Armistice Day: Ukip's Nigel Farage Denies Nationalism to Blame for WW1 Slaughter
Ukip leader Nigel Farage has claimed the Euro has created a new Berlin Wall in Europe, replacing the old east-west divide with a north-south schism across the continent.
Farage made the claim in a speech at St Bride's Church on London's Fleet Street on 10 November, to commemorate the First World War and discuss the legacy of the conflict in Britain and Europe.
The former Conservative politician also claimed that the European Union was based on a huge political mistake, and could sow the seeds of future conflict in Europe.
Farage said: "Europe was divided east to west by the Berlin Wall, and we have just celebrated 25 years of that wall having gone.
"Europe is now split north-south, and it's split by something called the Euro. It doesn't work, and it isn't going to work.
"I'm afraid four or five Mediterranean countries are heading for social disaster, and that is where I see unrest coming from, and I view it as a tragedy."
Turning to the EU, of which he is one of Britain's most high-profile critics, Farage said: "My feeling is that the architects of the modern Europe in the 1950s drew the wrong conclusion.
"They concluded that if we abolished nation-states in Europe there would be no war, and the reason that wars existed was because nation-states existed. The political project since then has been the eradication of the nation-state.
"I think that was hugely mistaken. I don't think the existence of nation-states has led to war; it has been the lack of democracy, or the breakdown of democracy, that has led governments to expansionism and thus to wars happening. I can't think of an example of mature European democracies fighting each other, they don't.
"I think the attempt, without the consent of the people, to effectively corral people in a new state, far from giving us peace and harmony in Europe, is actually likely to stir up the sort of nationalism, and extremism, it sought to eradicate in the first place."
'We will fight for our right to self-determination'
Farage used the Balkans, whose individual nation-states were merged into a single country after the First World War, to illustrate his point that the removal of national sovereignty can lead to long-term tension and turbulence.

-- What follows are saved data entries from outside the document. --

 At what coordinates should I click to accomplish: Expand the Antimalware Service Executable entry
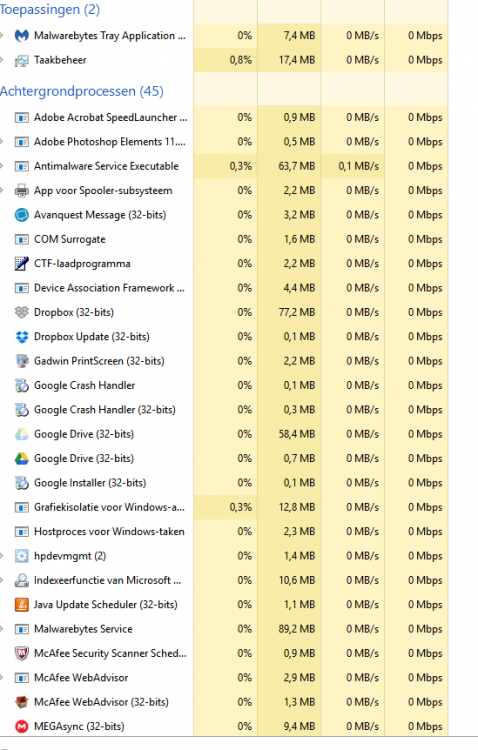coord(2,166)
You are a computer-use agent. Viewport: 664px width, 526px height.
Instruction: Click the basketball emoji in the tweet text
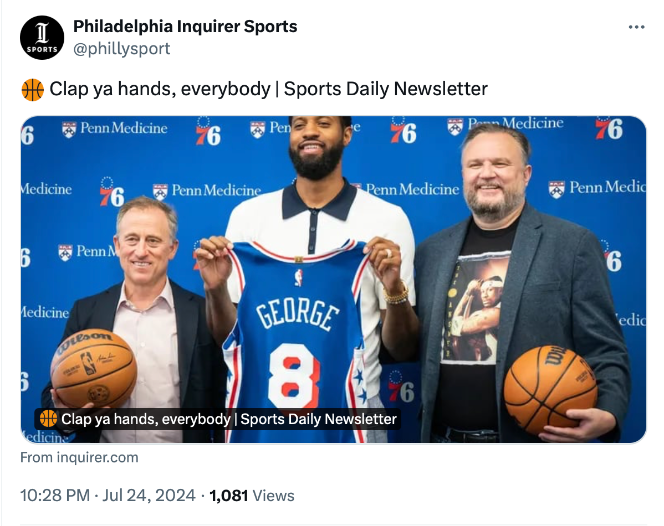coord(32,89)
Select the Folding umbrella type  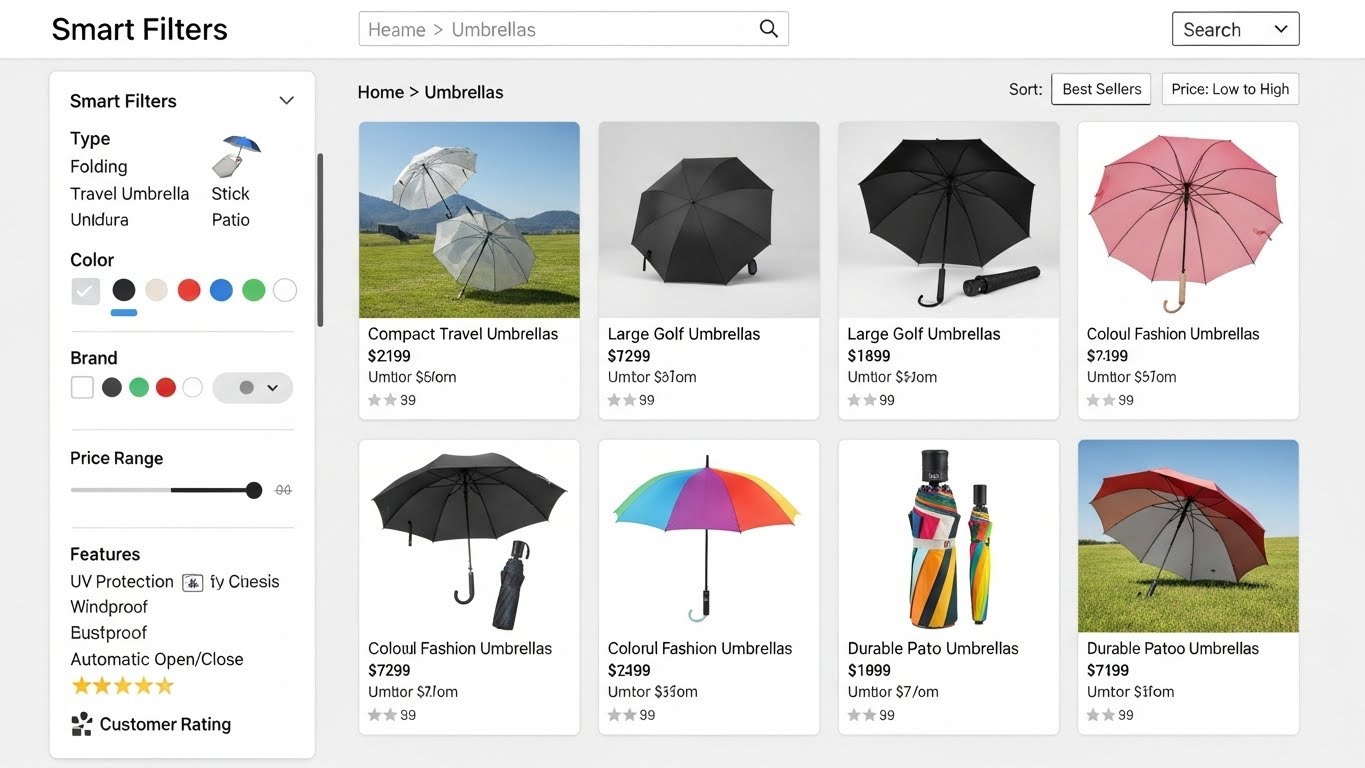[x=98, y=166]
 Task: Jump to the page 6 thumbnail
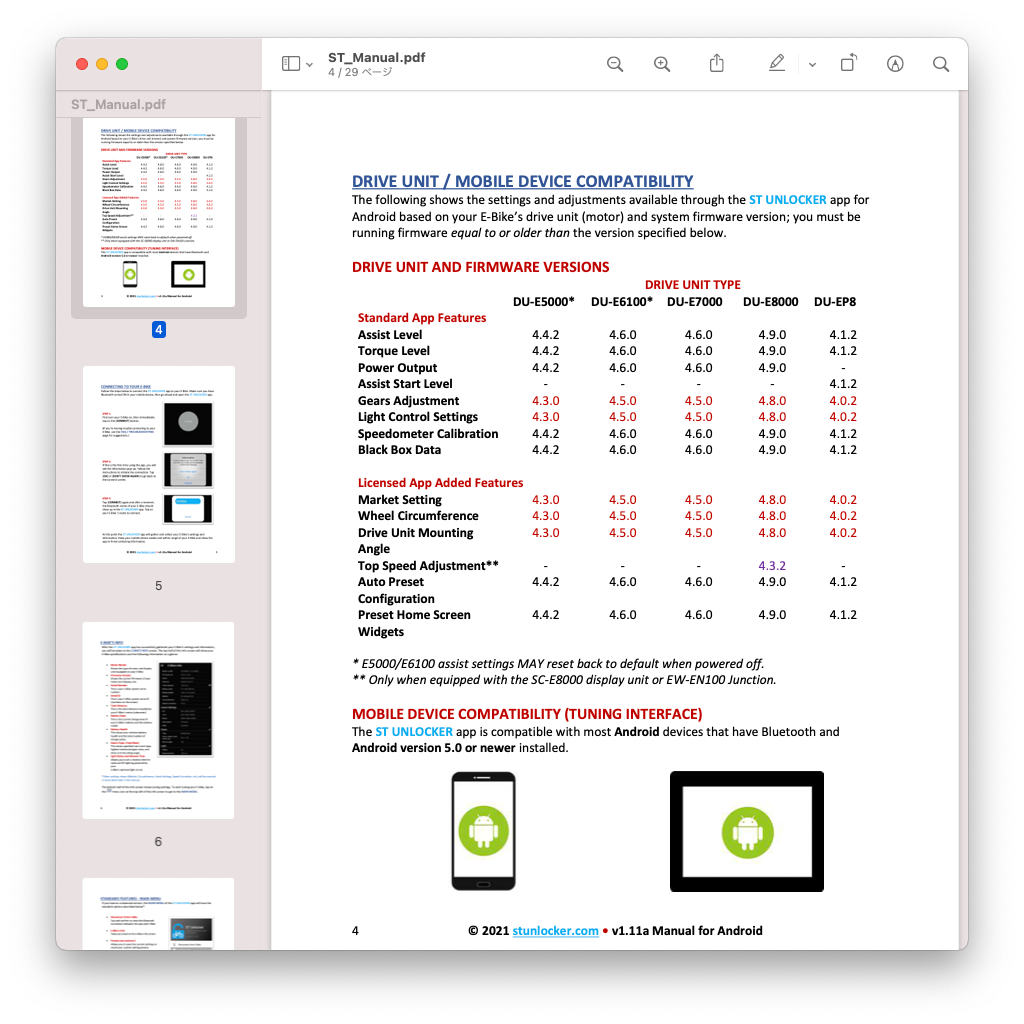point(158,720)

"I'm not pretending that anything in the EU will happen that's as horrible as what happened in Yugoslavia," Farage said. "But I am suggesting that in our own ways, we will fight to get back our rights of national self-determination.

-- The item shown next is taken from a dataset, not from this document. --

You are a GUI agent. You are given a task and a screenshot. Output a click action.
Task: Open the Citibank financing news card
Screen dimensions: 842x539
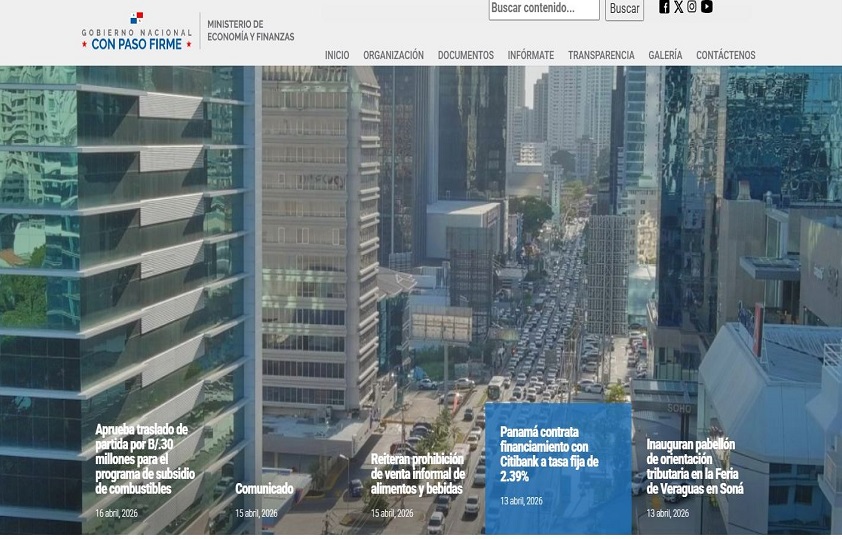point(549,454)

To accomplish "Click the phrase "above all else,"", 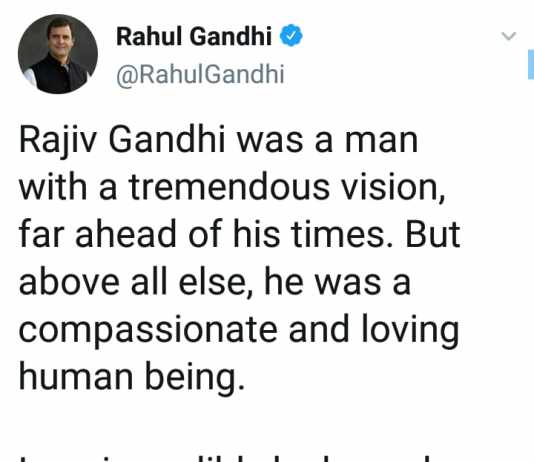I will point(137,283).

"The future of Europe, the future of France and Germany, the future for all of us in this part of the world, a Europe of solid nation-state democracies that trade with each other, and co-operate with each other, there'll be no more First or Second World Wars."
Referring to the rise of right-wing parties such as Golden Dawn in southern Europe, Farage continued: "The conclusion we've drawn from the two wars is the wrong one, and it will lead to a Europe of disharmony, and I think that disharmony or extremism... you've only got to look at parts of the Mediterranean to see what will happen."
Farage, who complained over the weekend that the government "snubbed" Ukip by not inviting the party to lay a wreath on Remembrance Sunday, spoke passionately about his interest in the conflict, and described the poppy installation at the Tower of London as a "huge success" which has "captured the mood of the nation."